In the final game of the weekend series that celebrated Edgar Martinez’s induction into the Baseball Hall of Fame, the familiar chants of Edgaaaaarr!! Edgaaaarrr!! were volleyed back and forth between the fans on the third-base side and the first-base side of T-Mobile Park during the eighth inning Sunday.

Edgaaarr! (Help the Mariners)

Edgaaarr! (Please help them score just one run)

Edgaaarr! (Just come pinch hit!)

With a crowd of 24,219 in attendance, they rang throughout the building.

If only the Martinez of yesteryear, or even the Martinez of now, could’ve grabbed one of his many Louisville Sluggers, slathered on pine tar and stepped to the plate. He’d fix things. Or at least give Seattle some hope.

But there was no helping the Mariners against Rays starter Ryan Yarbrough, who is, yes, a former Mariner prospect who was traded to Tampa along with Mallex Smith and a minor-leaguer for lefty starter Drew Smyly, who never pitched a game for the Mariners due to injury.
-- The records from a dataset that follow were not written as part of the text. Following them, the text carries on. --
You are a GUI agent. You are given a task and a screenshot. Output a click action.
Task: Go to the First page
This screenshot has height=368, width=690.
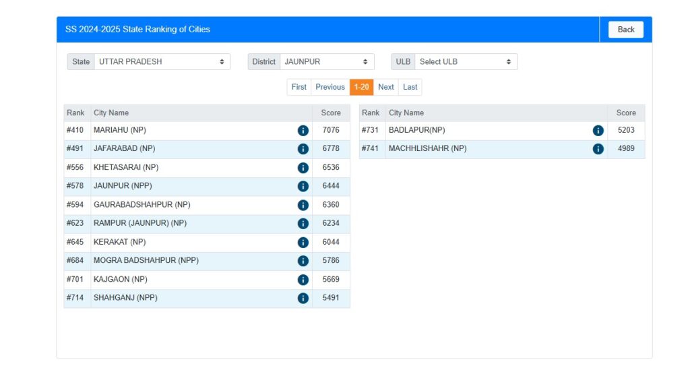(299, 87)
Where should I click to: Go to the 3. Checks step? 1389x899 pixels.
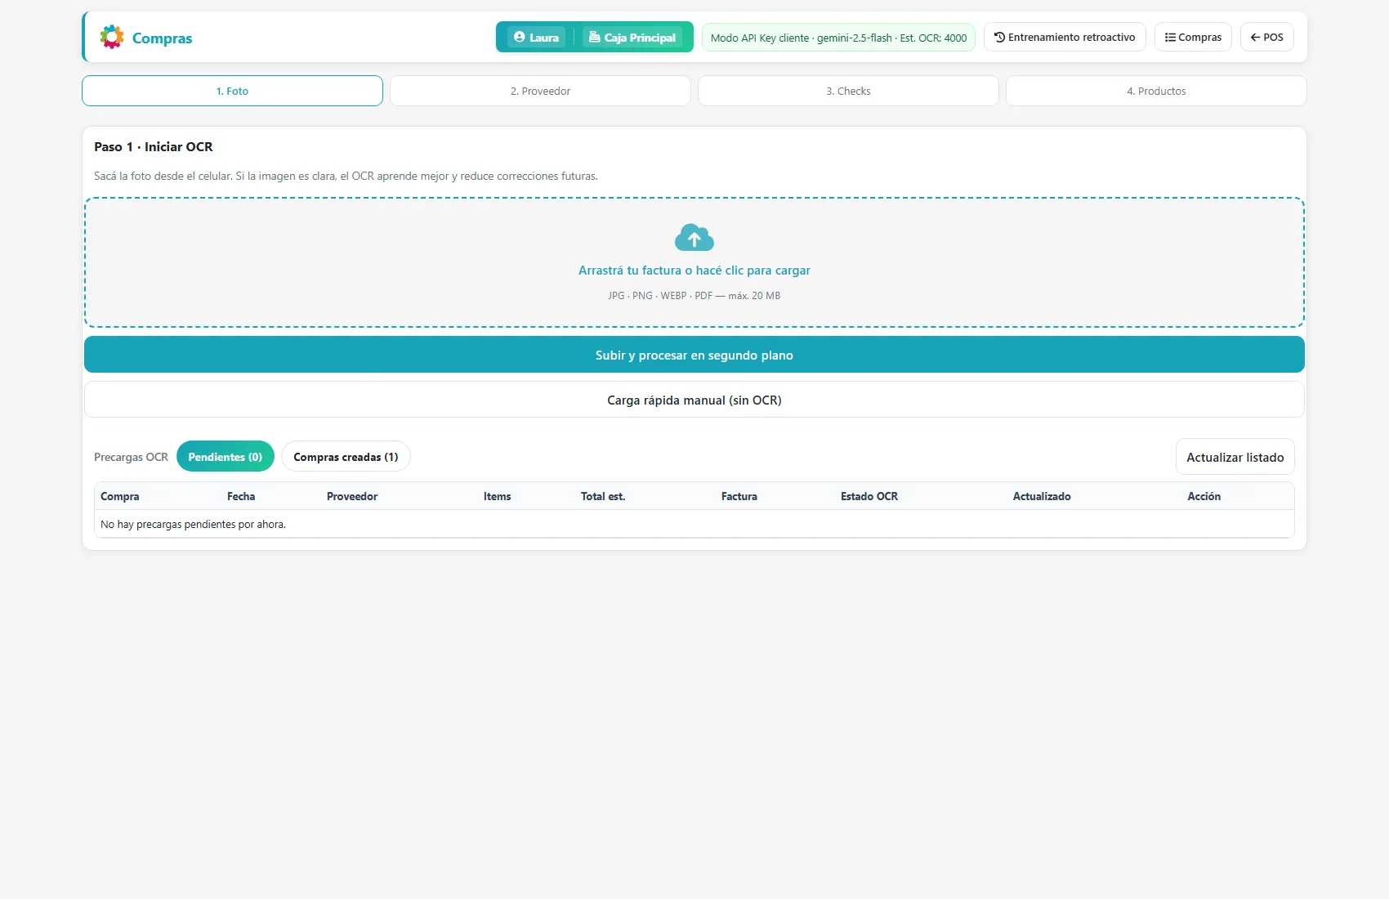point(848,91)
Yarbrough, a gangly lefty, delivered the best game of his career against the team that traded him away, pitching the Rays to a 1-0 victory and a three-game series sweep.

“Rough series, losing sucks,” manager Scott Servais said. “It does. We played competitive games and were right in them with a team that’s competing for the wild card. They are driven by pitching and we knew that coming into the series and they made big pitches and shut us down.”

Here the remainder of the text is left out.